Tbis declaration gives approval to the rule that must be deemed to have been applied in the case then under consideration. We have discovered no good and sufficient reason to depart from the rule thus applied in this court, and hence must hold that evidence cannot be received to rebut the presumption of an implied revocation of the provision in a will, or to show that the testator meant his will to stand as written,, unless such evidence amounts to a republication of it. It is not claimed that the evidence offered shows that the testator republished his will after being divorced from his wife. In Wirth v. Wirth, 149 Mich. 687, 113 N. W. 306, the question was presented to the court in a case like the instant one. The holding of the court is stated in the headnote, as follows:
“A divorce and settlement of their property rights between husband and wife operates ipso facto to revoke his will previously made, and no subsequent act of the testator not' accompanied by the solemnities requisite for the making of a valid will will revive it.”

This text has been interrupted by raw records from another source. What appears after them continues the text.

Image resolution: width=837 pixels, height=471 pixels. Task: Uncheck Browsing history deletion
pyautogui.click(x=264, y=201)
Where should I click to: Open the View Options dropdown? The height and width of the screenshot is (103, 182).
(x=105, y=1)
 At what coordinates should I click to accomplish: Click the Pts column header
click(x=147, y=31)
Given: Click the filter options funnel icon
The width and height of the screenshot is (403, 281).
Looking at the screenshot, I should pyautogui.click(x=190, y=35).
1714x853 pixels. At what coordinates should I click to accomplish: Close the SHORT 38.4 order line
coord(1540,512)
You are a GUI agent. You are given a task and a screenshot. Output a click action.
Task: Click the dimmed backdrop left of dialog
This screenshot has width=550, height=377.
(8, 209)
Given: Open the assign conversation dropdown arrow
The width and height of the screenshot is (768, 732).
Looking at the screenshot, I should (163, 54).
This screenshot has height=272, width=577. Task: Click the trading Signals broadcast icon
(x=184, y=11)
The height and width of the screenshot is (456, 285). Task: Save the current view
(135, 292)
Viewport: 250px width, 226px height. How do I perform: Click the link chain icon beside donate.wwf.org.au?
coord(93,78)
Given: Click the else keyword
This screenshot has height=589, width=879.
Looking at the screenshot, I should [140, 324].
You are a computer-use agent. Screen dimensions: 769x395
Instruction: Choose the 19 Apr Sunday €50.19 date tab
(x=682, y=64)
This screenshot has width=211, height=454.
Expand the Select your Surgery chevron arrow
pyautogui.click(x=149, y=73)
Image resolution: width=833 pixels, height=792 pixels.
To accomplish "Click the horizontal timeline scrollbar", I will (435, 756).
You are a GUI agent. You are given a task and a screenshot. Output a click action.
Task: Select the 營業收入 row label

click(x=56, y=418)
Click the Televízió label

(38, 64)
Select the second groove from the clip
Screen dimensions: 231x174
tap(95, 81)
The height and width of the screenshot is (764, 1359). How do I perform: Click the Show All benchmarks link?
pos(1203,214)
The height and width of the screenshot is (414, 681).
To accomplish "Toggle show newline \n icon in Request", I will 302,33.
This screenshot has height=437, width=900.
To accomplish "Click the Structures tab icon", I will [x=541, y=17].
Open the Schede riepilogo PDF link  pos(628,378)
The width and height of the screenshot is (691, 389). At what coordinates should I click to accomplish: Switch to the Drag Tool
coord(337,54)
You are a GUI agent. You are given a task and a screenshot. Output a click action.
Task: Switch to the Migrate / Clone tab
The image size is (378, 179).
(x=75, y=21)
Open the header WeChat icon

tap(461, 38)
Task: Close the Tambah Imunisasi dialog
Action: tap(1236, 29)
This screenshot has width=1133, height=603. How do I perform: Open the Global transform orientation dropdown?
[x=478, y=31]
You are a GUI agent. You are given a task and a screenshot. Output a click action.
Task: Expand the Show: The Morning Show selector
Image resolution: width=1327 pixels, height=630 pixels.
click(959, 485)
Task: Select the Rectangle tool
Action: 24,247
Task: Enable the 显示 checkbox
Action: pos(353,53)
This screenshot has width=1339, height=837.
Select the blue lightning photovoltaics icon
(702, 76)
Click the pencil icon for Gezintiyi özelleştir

The evidence offered by the respondent is not proof that the testator revived the provision in the will which had been revoked by the divorce proceeding.
These considerations lead to the conclusion that the circuit court erred in dismissing the proceeding on the petition of Martin T. Battis.
By the Oourt. — -The judgment appealed from is reversed, and the cause remanded to the circuit court with directions that the court enter judgment affirming the judgment of the county court of Winnebago county.
Upon a motion for a rehearing there was a brief for the respondent by Baton & Baton, attorneys, and Collins & Baton, of counsel; and for the appellant a brief by Weed & Hollister.
The motion was denied October 4, 1910.